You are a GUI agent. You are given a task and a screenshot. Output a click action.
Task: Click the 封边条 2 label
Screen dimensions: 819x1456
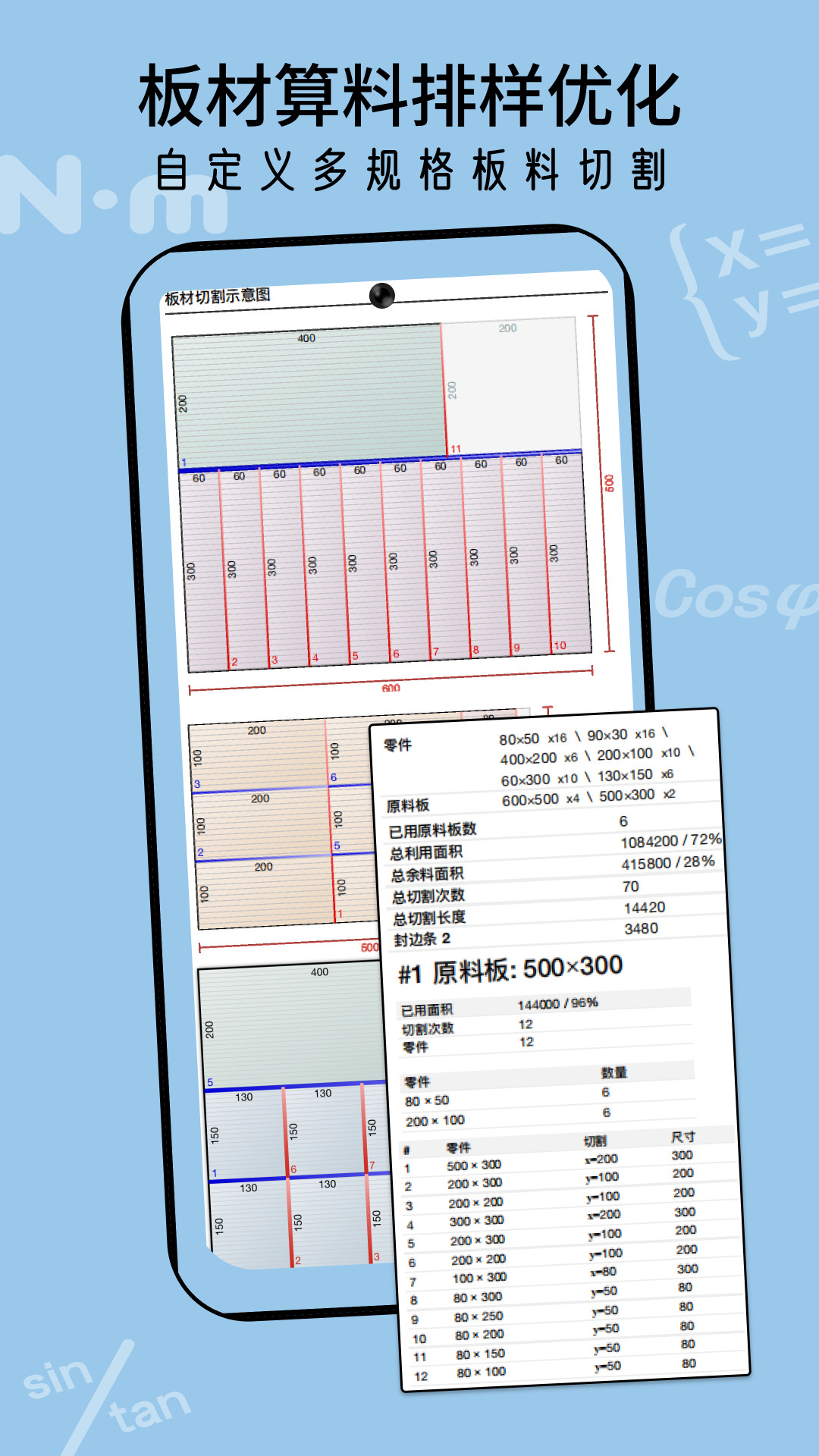point(422,940)
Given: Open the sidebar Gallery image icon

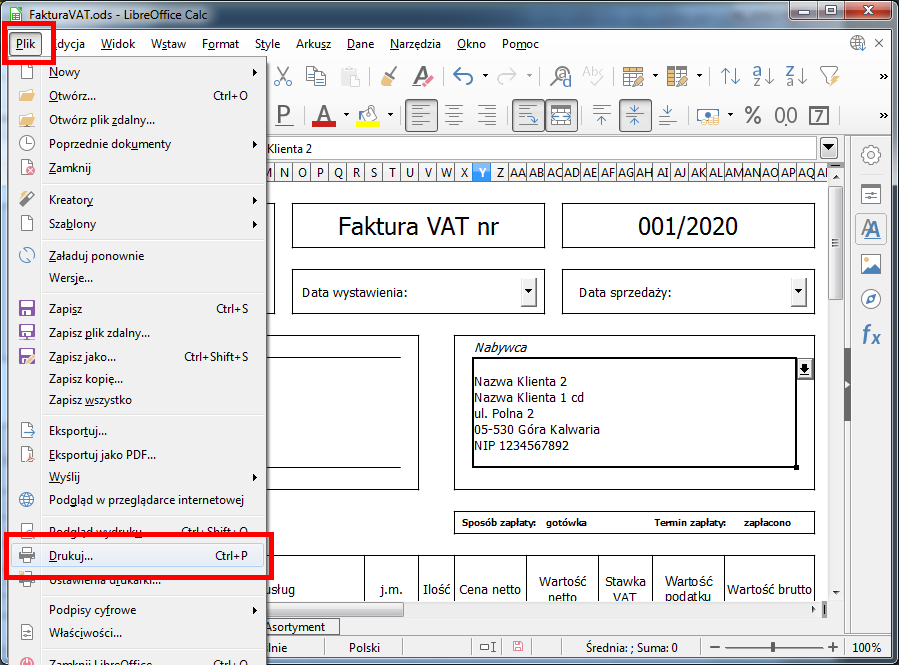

---+---

** WHAT IS BEING ASKED **
Please return the entries above exactly as they appear, but without the pictures.

** WRITTEN SOLUTION **
You are a GUI agent. You are given a task and a screenshot. Output a click action.
Task: Click the 封边条 2 label
Screen dimensions: 819x1456
point(422,940)
Given: Open the sidebar Gallery image icon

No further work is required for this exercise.